[[ Records provided open ]]
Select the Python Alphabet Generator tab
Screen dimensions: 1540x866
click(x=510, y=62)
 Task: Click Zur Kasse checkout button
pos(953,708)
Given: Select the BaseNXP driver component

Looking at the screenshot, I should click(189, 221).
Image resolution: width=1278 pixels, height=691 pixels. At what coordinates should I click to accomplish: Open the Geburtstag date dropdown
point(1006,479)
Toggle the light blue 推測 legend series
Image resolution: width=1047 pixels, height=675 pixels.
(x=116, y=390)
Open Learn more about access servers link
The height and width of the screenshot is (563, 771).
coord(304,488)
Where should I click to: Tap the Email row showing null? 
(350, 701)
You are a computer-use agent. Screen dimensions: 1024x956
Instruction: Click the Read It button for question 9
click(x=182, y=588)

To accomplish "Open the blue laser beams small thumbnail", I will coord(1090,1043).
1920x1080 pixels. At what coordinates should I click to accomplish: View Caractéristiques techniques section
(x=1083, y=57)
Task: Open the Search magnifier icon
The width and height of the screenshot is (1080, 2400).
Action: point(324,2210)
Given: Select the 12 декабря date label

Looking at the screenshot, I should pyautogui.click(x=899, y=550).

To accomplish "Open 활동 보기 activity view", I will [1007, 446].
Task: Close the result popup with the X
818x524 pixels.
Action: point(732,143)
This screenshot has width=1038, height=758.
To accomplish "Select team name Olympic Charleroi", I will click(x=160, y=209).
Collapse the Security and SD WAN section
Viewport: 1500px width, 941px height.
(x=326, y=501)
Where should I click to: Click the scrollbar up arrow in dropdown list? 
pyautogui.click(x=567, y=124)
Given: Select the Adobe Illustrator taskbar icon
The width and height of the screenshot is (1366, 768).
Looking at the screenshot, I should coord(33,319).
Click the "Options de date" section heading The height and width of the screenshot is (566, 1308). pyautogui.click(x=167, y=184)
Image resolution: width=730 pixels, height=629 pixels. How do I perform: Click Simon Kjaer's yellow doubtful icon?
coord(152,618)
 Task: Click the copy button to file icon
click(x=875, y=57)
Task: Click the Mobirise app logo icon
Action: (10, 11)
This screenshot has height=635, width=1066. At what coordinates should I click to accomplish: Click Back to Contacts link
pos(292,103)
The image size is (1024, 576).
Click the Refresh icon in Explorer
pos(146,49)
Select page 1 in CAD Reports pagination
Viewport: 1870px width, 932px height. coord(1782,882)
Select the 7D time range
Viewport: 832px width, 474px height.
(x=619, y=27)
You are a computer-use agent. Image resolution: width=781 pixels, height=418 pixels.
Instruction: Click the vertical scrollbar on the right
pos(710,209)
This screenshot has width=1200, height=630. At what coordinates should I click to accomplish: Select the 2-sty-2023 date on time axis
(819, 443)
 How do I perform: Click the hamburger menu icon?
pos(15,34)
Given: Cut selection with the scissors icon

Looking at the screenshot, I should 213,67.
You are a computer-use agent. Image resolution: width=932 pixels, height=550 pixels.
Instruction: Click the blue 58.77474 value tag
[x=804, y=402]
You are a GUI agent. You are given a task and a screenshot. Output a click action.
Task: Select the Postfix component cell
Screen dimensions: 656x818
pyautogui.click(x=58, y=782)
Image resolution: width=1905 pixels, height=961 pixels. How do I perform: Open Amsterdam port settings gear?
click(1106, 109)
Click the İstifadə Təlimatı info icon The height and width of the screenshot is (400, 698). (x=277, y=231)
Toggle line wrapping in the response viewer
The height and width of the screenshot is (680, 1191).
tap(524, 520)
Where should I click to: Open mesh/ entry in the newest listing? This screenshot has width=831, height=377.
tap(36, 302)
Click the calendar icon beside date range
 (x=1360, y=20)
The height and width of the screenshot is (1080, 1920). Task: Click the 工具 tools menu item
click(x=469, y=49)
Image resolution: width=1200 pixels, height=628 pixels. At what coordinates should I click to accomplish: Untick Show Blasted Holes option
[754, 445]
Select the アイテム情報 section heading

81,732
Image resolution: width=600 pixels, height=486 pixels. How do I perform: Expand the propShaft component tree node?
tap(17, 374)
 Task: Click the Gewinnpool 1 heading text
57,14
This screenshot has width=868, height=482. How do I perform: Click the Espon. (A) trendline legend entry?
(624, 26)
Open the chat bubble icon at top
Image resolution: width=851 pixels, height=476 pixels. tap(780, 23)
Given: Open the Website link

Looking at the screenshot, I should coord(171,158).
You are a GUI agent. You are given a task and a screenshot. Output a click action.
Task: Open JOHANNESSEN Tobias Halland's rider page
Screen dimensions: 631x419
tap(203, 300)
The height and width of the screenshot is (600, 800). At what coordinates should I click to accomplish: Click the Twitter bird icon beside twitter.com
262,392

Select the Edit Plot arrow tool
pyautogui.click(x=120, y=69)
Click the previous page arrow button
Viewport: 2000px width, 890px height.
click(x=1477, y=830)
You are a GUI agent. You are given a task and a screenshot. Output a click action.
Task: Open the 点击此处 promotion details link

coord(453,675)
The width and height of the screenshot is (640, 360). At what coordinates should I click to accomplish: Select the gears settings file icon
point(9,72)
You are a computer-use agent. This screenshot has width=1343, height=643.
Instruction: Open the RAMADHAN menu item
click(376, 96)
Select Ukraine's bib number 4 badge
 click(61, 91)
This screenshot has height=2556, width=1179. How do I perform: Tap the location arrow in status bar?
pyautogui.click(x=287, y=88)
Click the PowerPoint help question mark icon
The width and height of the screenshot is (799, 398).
[[ Records provided closed ]]
> **Work item**: Output every entry shown above, exactly.

> **Completed exercise**:
Select the Python Alphabet Generator tab
Screen dimensions: 1540x866
click(x=510, y=62)
 Task: Click Zur Kasse checkout button
pos(953,708)
Given: Select the BaseNXP driver component

Looking at the screenshot, I should click(189, 221).
Image resolution: width=1278 pixels, height=691 pixels. At what coordinates should I click to accomplish: Open the Geburtstag date dropdown
point(1006,479)
Toggle the light blue 推測 legend series
Image resolution: width=1047 pixels, height=675 pixels.
(x=116, y=390)
Open Learn more about access servers link
The height and width of the screenshot is (563, 771).
coord(304,488)
Where should I click to: Tap the Email row showing null? 
(350, 701)
You are a computer-use agent. Screen dimensions: 1024x956
Instruction: Click the Read It button for question 9
click(x=182, y=588)

To accomplish "Open the blue laser beams small thumbnail", I will coord(1090,1043).
1920x1080 pixels. At what coordinates should I click to accomplish: View Caractéristiques techniques section
(x=1083, y=57)
Task: Open the Search magnifier icon
The width and height of the screenshot is (1080, 2400).
Action: point(324,2210)
Given: Select the 12 декабря date label

Looking at the screenshot, I should pyautogui.click(x=899, y=550).

To accomplish "Open 활동 보기 activity view", I will [1007, 446].
Task: Close the result popup with the X
818x524 pixels.
Action: point(732,143)
This screenshot has width=1038, height=758.
To accomplish "Select team name Olympic Charleroi", I will click(x=160, y=209).
Collapse the Security and SD WAN section
Viewport: 1500px width, 941px height.
(x=326, y=501)
Where should I click to: Click the scrollbar up arrow in dropdown list? 
pyautogui.click(x=567, y=124)
Given: Select the Adobe Illustrator taskbar icon
The width and height of the screenshot is (1366, 768).
Looking at the screenshot, I should coord(33,319).
Click the "Options de date" section heading The height and width of the screenshot is (566, 1308). pyautogui.click(x=167, y=184)
Image resolution: width=730 pixels, height=629 pixels. How do I perform: Click Simon Kjaer's yellow doubtful icon?
coord(152,618)
 Task: Click the copy button to file icon
click(x=875, y=57)
Task: Click the Mobirise app logo icon
Action: (10, 11)
This screenshot has height=635, width=1066. At what coordinates should I click to accomplish: Click Back to Contacts link
pos(292,103)
The image size is (1024, 576).
Click the Refresh icon in Explorer
pos(146,49)
Select page 1 in CAD Reports pagination
Viewport: 1870px width, 932px height. coord(1782,882)
Select the 7D time range
Viewport: 832px width, 474px height.
(x=619, y=27)
You are a computer-use agent. Image resolution: width=781 pixels, height=418 pixels.
Instruction: Click the vertical scrollbar on the right
pos(710,209)
This screenshot has width=1200, height=630. At what coordinates should I click to accomplish: Select the 2-sty-2023 date on time axis
(819, 443)
 How do I perform: Click the hamburger menu icon?
pos(15,34)
Given: Cut selection with the scissors icon

Looking at the screenshot, I should 213,67.
You are a computer-use agent. Image resolution: width=932 pixels, height=550 pixels.
Instruction: Click the blue 58.77474 value tag
[x=804, y=402]
You are a GUI agent. You are given a task and a screenshot. Output a click action.
Task: Select the Postfix component cell
Screen dimensions: 656x818
pyautogui.click(x=58, y=782)
Image resolution: width=1905 pixels, height=961 pixels. How do I perform: Open Amsterdam port settings gear?
click(1106, 109)
Click the İstifadə Təlimatı info icon The height and width of the screenshot is (400, 698). (x=277, y=231)
Toggle line wrapping in the response viewer
The height and width of the screenshot is (680, 1191).
tap(524, 520)
Where should I click to: Open mesh/ entry in the newest listing? This screenshot has width=831, height=377.
tap(36, 302)
Click the calendar icon beside date range
 (x=1360, y=20)
The height and width of the screenshot is (1080, 1920). Task: Click the 工具 tools menu item
click(x=469, y=49)
Image resolution: width=1200 pixels, height=628 pixels. At what coordinates should I click to accomplish: Untick Show Blasted Holes option
[754, 445]
Select the アイテム情報 section heading

81,732
Image resolution: width=600 pixels, height=486 pixels. How do I perform: Expand the propShaft component tree node?
tap(17, 374)
 Task: Click the Gewinnpool 1 heading text
57,14
This screenshot has width=868, height=482. How do I perform: Click the Espon. (A) trendline legend entry?
(624, 26)
Open the chat bubble icon at top
Image resolution: width=851 pixels, height=476 pixels. tap(780, 23)
Given: Open the Website link

Looking at the screenshot, I should coord(171,158).
You are a GUI agent. You are given a task and a screenshot. Output a click action.
Task: Open JOHANNESSEN Tobias Halland's rider page
Screen dimensions: 631x419
tap(203, 300)
The height and width of the screenshot is (600, 800). At what coordinates should I click to accomplish: Click the Twitter bird icon beside twitter.com
262,392

Select the Edit Plot arrow tool
pyautogui.click(x=120, y=69)
Click the previous page arrow button
Viewport: 2000px width, 890px height.
click(x=1477, y=830)
You are a GUI agent. You are given a task and a screenshot. Output a click action.
Task: Open the 点击此处 promotion details link

coord(453,675)
The width and height of the screenshot is (640, 360). At what coordinates should I click to accomplish: Select the gears settings file icon
point(9,72)
You are a computer-use agent. This screenshot has width=1343, height=643.
Instruction: Open the RAMADHAN menu item
click(376, 96)
Select Ukraine's bib number 4 badge
 click(61, 91)
This screenshot has height=2556, width=1179. How do I perform: Tap the location arrow in status bar?
pyautogui.click(x=287, y=88)
Click the PowerPoint help question mark icon
The width and height of the screenshot is (799, 398).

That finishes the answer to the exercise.